Raise your hand (or hit reply) if you are comfortable with investing 60-100% of your total investible assets with the BI strategy as described in TTD (including the recent modification of adding 5 year downside stocks, re #464.)

If not, why not?

- You are buying the most recognized, highly capitalized stocks on the planet.

- You have a pre-programmed entry and exit strategy.

- The Taxpayer Relief Act of 1997 mitigated the tax liability to a manageable (though far from ideal) amount if you stick with the year-and-a-day strategy.

(By the way, if you are interested in tax history, I found an interesting summary here, although I know nothing of the source):

- You are buying equities at the bottom end of the curve, so that they may tend to move with less of a downside than the index as a whole.

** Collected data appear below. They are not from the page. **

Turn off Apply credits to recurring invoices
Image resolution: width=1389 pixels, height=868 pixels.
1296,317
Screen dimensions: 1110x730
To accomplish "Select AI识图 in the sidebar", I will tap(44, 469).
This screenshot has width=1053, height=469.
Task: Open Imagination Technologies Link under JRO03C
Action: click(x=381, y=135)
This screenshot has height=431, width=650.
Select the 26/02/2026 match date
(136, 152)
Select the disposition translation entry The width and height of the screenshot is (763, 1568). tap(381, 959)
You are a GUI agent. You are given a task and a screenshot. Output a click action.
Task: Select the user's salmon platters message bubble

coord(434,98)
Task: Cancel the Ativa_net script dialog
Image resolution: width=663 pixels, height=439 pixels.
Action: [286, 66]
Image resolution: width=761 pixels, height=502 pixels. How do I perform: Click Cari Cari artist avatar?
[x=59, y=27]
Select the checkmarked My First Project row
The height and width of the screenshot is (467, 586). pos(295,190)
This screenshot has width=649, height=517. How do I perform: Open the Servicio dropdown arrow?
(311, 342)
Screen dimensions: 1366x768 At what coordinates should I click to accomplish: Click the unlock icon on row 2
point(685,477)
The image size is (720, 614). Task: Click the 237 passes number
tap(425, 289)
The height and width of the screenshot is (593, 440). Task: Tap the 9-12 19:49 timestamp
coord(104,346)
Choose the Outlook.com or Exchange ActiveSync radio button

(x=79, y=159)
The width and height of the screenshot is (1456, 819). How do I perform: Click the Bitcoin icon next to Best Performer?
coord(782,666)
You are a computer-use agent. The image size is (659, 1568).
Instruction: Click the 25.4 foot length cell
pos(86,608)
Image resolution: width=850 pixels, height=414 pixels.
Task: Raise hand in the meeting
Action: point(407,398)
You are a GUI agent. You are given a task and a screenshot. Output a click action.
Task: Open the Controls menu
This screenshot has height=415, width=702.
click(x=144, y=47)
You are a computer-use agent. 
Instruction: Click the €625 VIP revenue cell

I am trying to think of a compelling reason not to utilize this strategy for the bulk of a person's investible assets, especially given the prevailing "wisdom" that the market as a whole will be trading sideways or down for the forseeable future. The BI backtest shows that in the worst of recent times, BI treads water (-5.13% in 1974) with a tremendous near-term upside if you stick with it a few years.

Comments? I'm interested to know how people are planning with or practicing BI. Being both a stock investor and a worrier, I am also interested on anyone's take on BI's "crashworthyness."